# [ЗАДАНИЕ]
Ответьте на вопросы по фрагменту о концепции Паточки:
(a) Как Паточка назвал свои очерки?
(b) К каким двум антихристианским доктринам, по замечанию Деррида, близок Паточка?
(c) На какой странице «Дара», судя по фрагменту, Деррида делает вывод за Паточку?

# [ФРАГМЕНТ ТЕКСТА]
· · · ·

Концепция Паточки, что весьма существенно, отклоняется и от канонического христианства, недаром он назвал свои очерки еретическими. Деррида обращает внимание на близость Паточки одновременно к двум антихристианским доктринам — платонизму и ницшеанству. Деррида дважды  [371]подчеркивает, что Паточка разделяет (как Паточка уточняет, до определенного предела) идею Нищие о том, что христианство есть платонизм народа. Интерпретация этого весьма неясного положения Ницше осуществляется Паточкой черезmysterium tremendum, через указание на то, что христианство вбирает в себя элементы платонической мистерии природного существования (через «секретирование», прибавляет Деррида) [372]. Посредством этой сложной и довольно туманной конструкции Паточка описывает христианство как «платоническую инкорпорацию демонических мистерий и оргиастической безответственности»  [373], что позволяет в конце концов (если не следовать всем перипетиям этого анализа) сделать вывод (не очень также понятно, чей это вывод, похоже, что Деррида делает его за Паточку на стр. 32 «Дара»), что нечто еще не сформировалось — ни в рамках христианства, ни посредством христианства. То, что еще не случилось с христианством, то, что еще не пришло к нему, есть само христианство.

· · · ·

# [ФРАГМЕНТ ДАННЫХ]
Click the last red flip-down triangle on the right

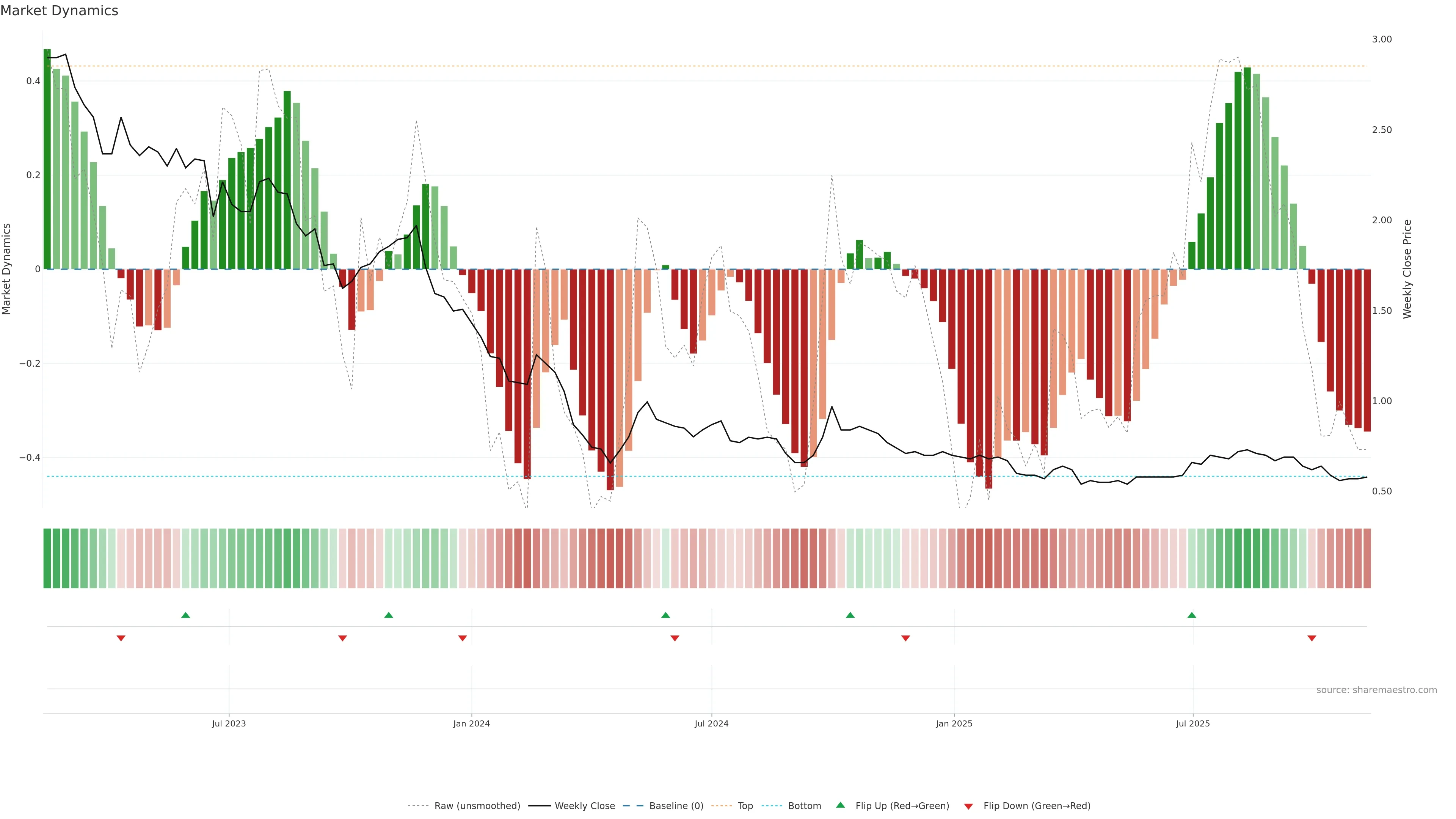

· · · ·

# [ОЖИДАЕМЫЙ ОТВЕТ]
(a) Еретическими.
(b) К платонизму и ницшеанству.
(c) На странице 32.